* [The exercise] Convert the rows below into a JSON list of strings with one string per line, skipping any blank lines.
--- START ---
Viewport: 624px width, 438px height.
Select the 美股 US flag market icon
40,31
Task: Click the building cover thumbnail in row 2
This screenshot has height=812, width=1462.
--- END ---
* [Output of the task]
[
  "Viewport: 624px width, 438px height.",
  "Select the 美股 US flag market icon",
  "40,31",
  "Task: Click the building cover thumbnail in row 2",
  "This screenshot has height=812, width=1462."
]